#### Requirement:
Format the records from the line with "Given: Click the 醉蓬莱 costume card" up to and including the line with "(x=174, y=56)" as a JSON list of strings, one string per line, omitting blank lines. Leave the pictures out of the list.

#### Task data:
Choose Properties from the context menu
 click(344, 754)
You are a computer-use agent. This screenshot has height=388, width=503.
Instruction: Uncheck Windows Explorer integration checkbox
--
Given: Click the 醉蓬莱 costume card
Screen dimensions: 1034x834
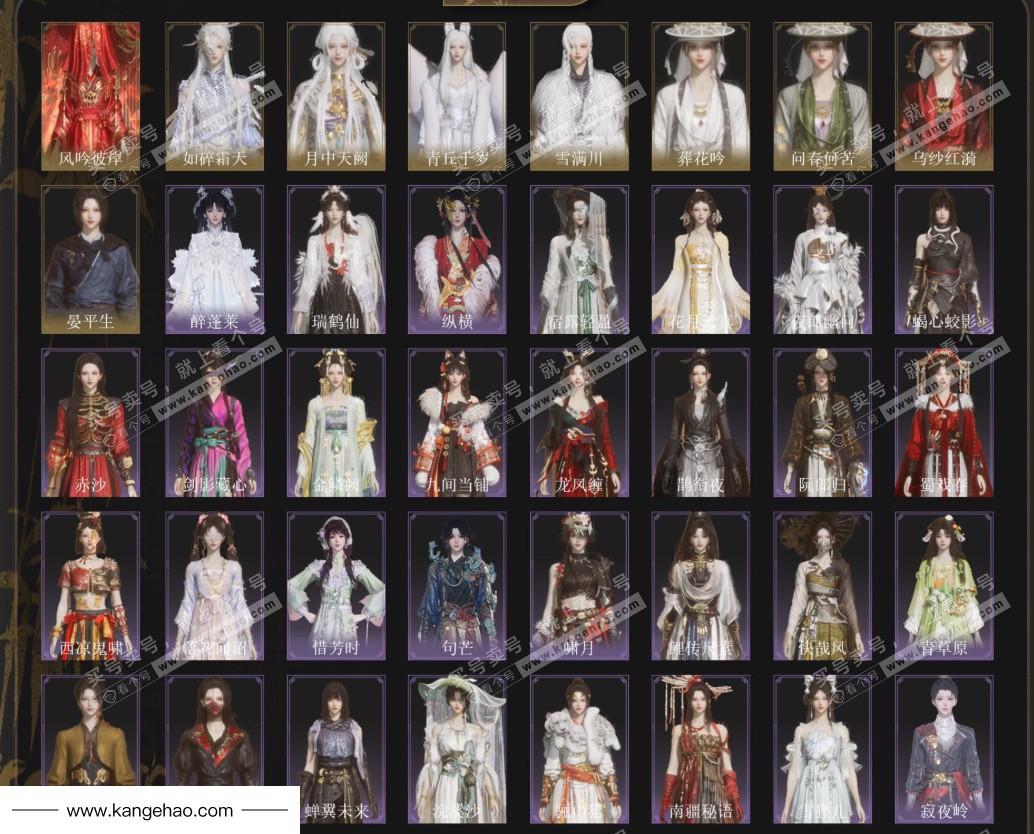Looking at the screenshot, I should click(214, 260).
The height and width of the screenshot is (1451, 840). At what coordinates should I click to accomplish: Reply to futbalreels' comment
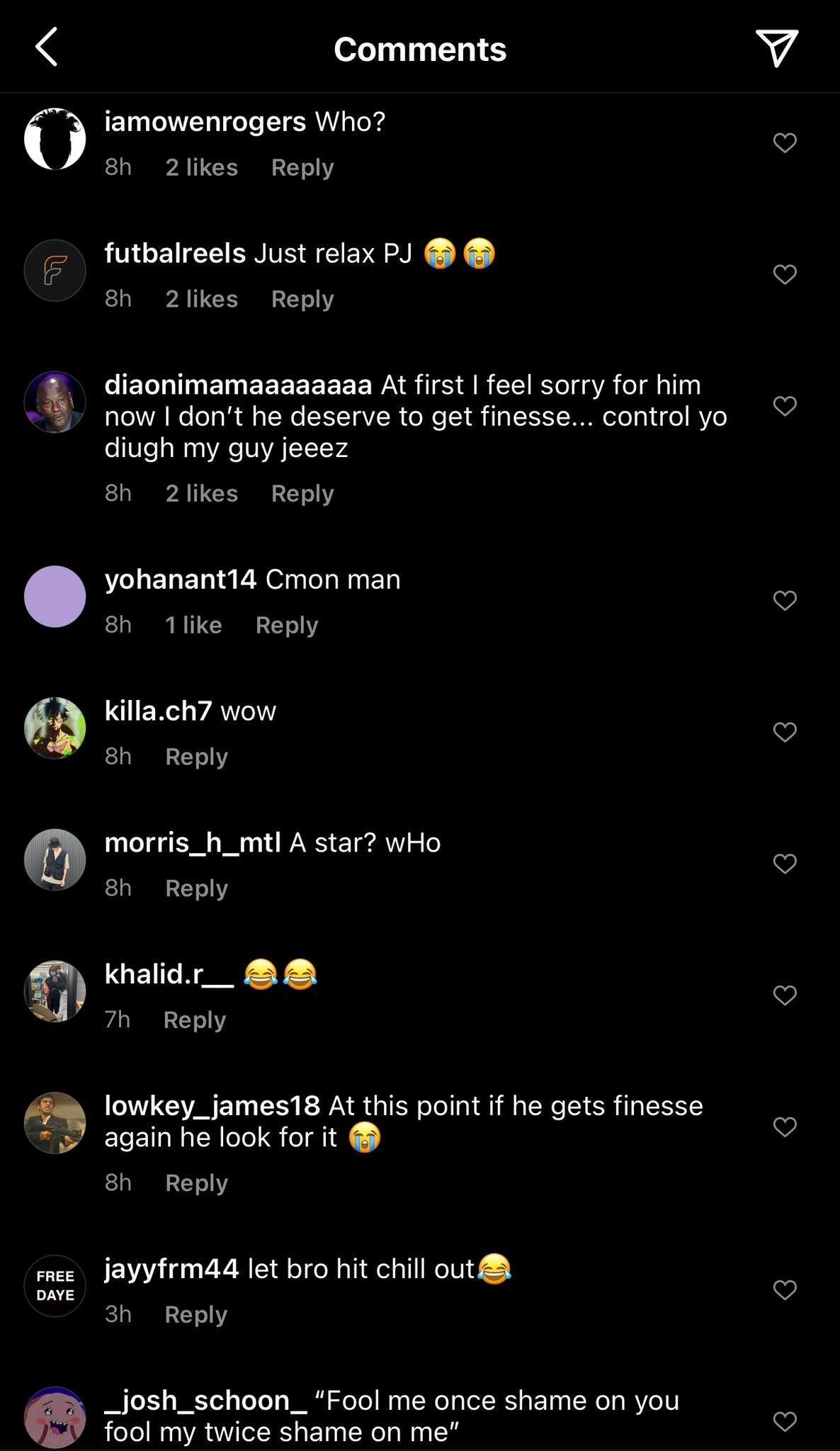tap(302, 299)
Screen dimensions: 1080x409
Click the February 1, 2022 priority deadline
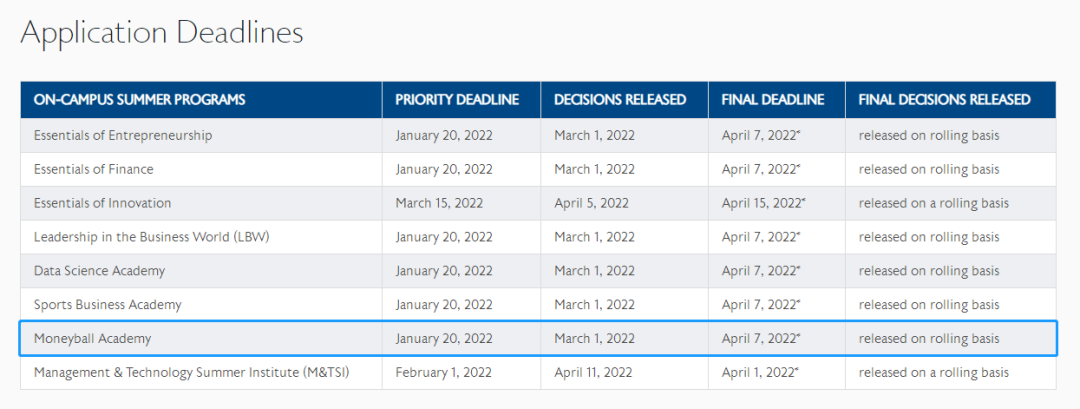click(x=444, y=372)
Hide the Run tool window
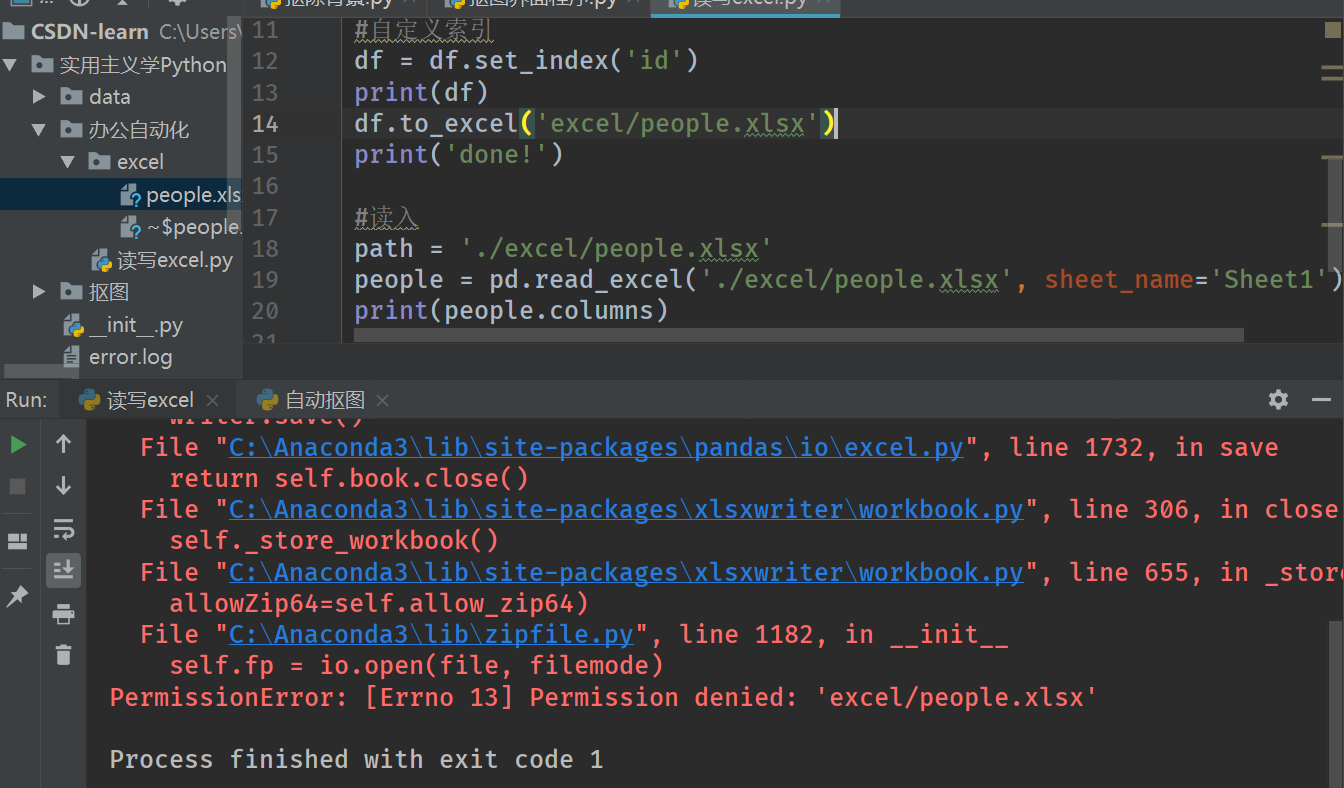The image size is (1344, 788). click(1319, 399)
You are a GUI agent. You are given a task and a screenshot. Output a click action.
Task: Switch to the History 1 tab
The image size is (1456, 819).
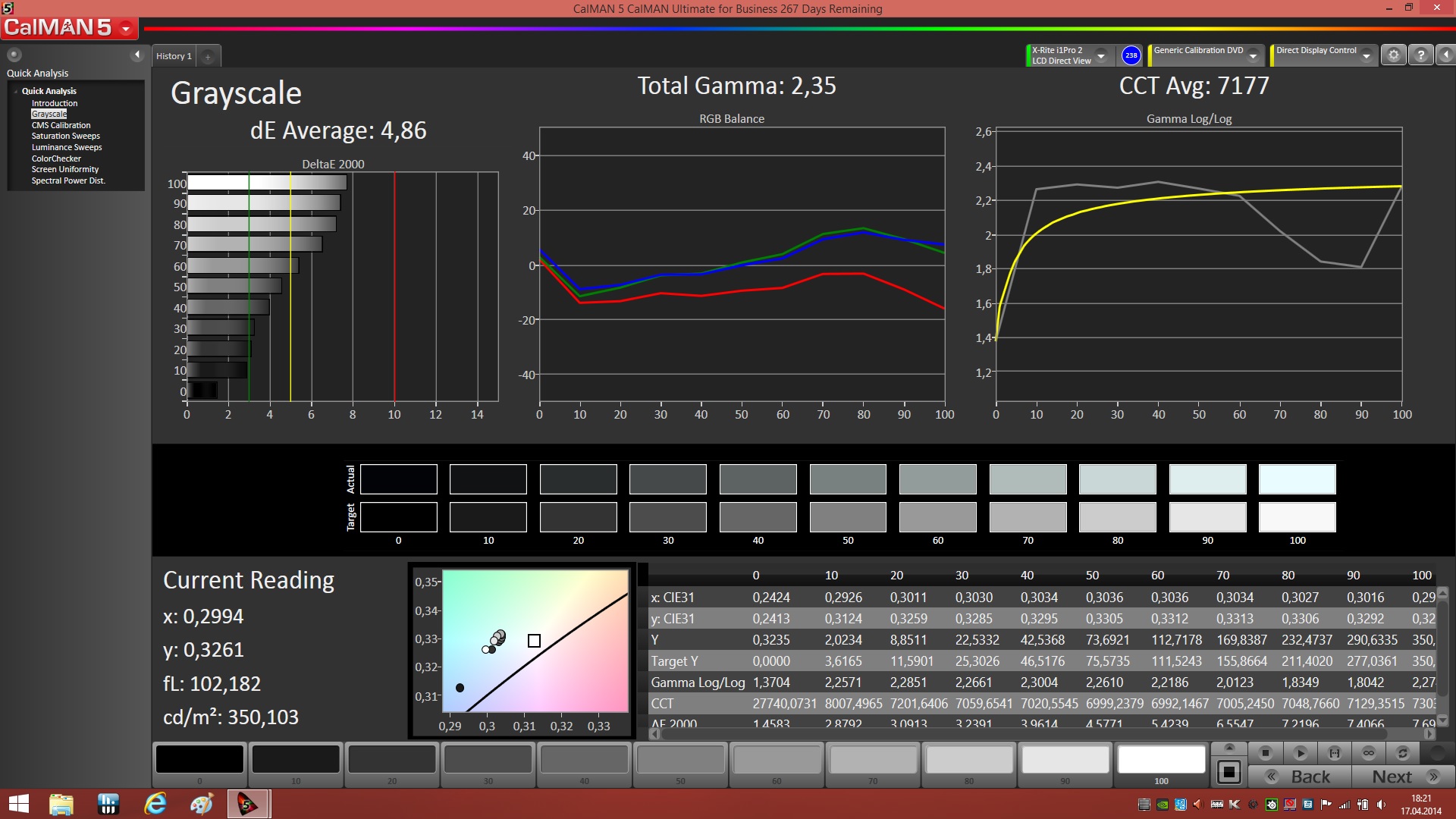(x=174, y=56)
==
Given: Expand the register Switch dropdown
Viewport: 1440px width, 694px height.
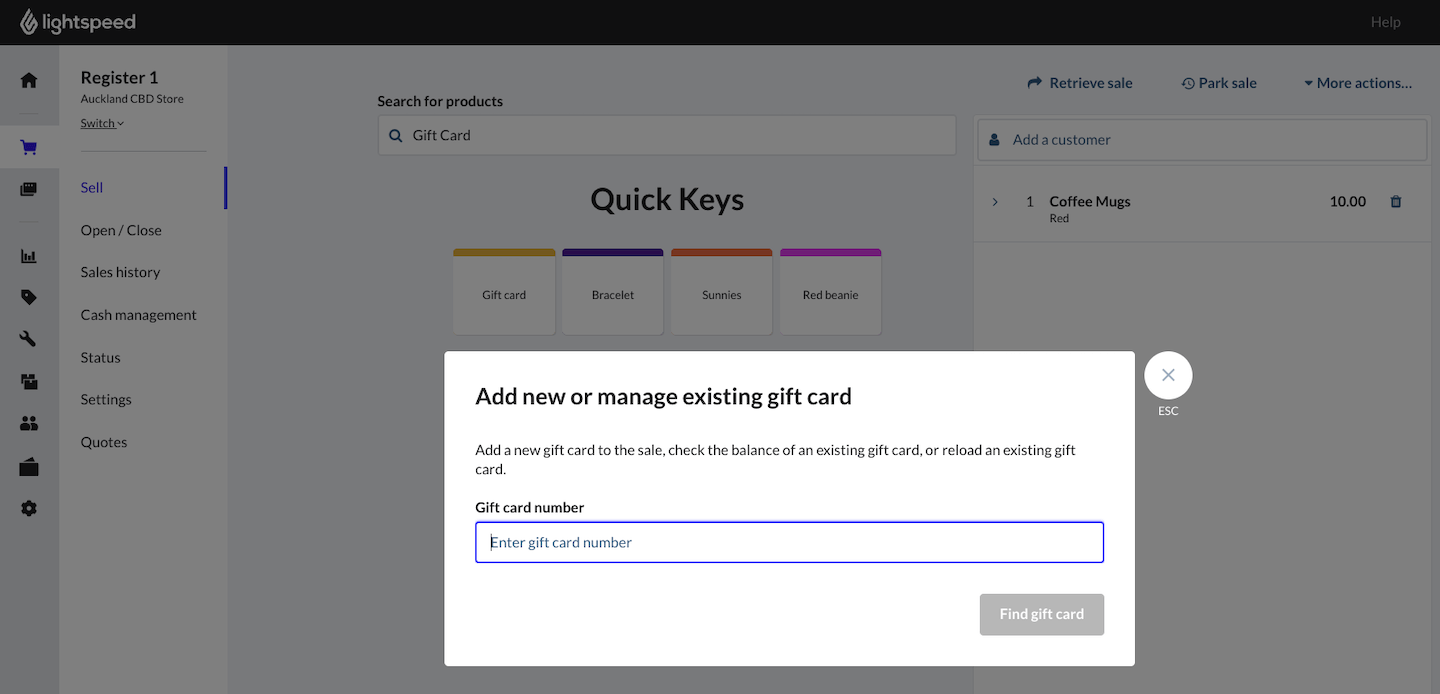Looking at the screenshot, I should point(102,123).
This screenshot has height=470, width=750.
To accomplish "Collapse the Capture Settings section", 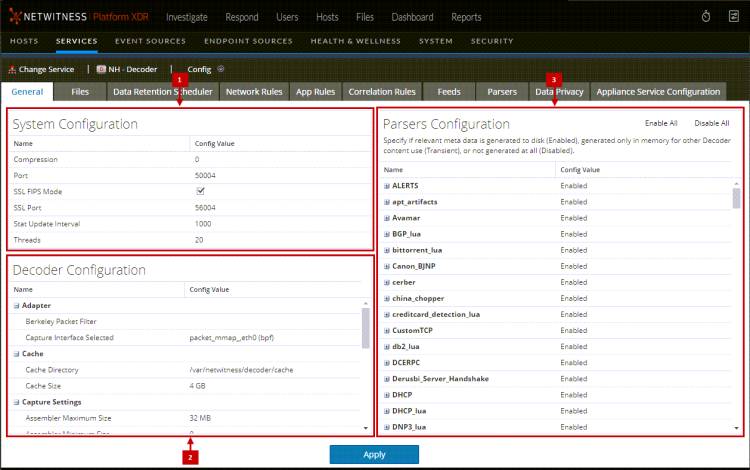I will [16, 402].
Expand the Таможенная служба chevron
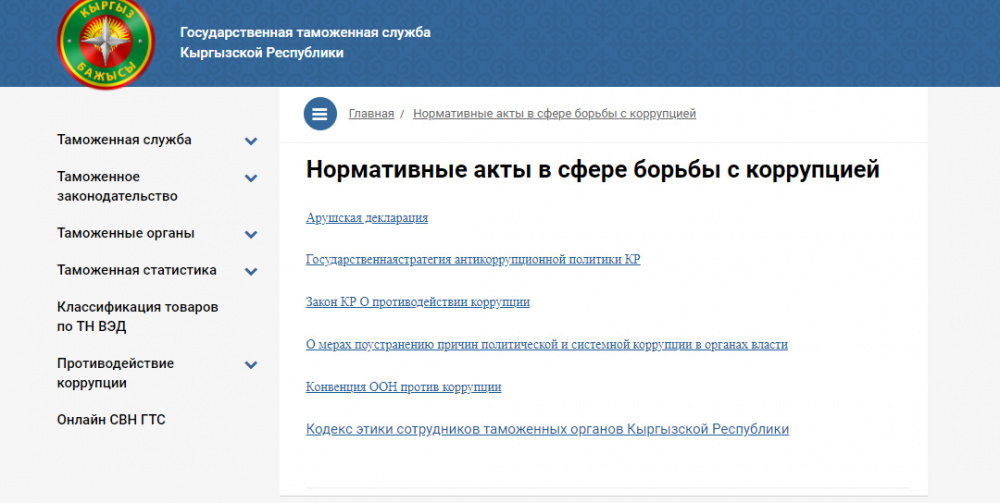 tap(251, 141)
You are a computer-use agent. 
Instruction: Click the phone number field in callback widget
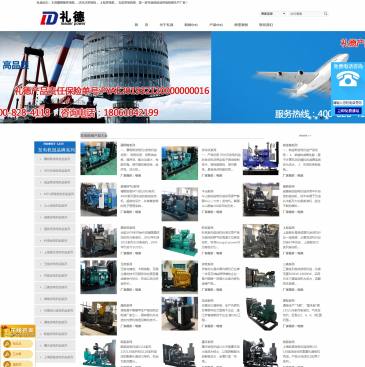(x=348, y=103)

#### Response to the task:
[
  "Given: Click the 醉蓬莱 costume card",
  "Screen dimensions: 1034x834",
  "Looking at the screenshot, I should click(214, 260).",
  "The height and width of the screenshot is (1451, 840). At what coordinates should I click to accomplish: Reply to futbalreels' comment",
  "tap(302, 299)",
  "Screen dimensions: 1080x409",
  "Click the February 1, 2022 priority deadline",
  "click(x=444, y=372)",
  "Hide the Run tool window",
  "The image size is (1344, 788). click(1319, 399)",
  "You are a GUI agent. You are given a task and a screenshot. Output a click action.",
  "Task: Switch to the History 1 tab",
  "The image size is (1456, 819).",
  "(x=174, y=56)"
]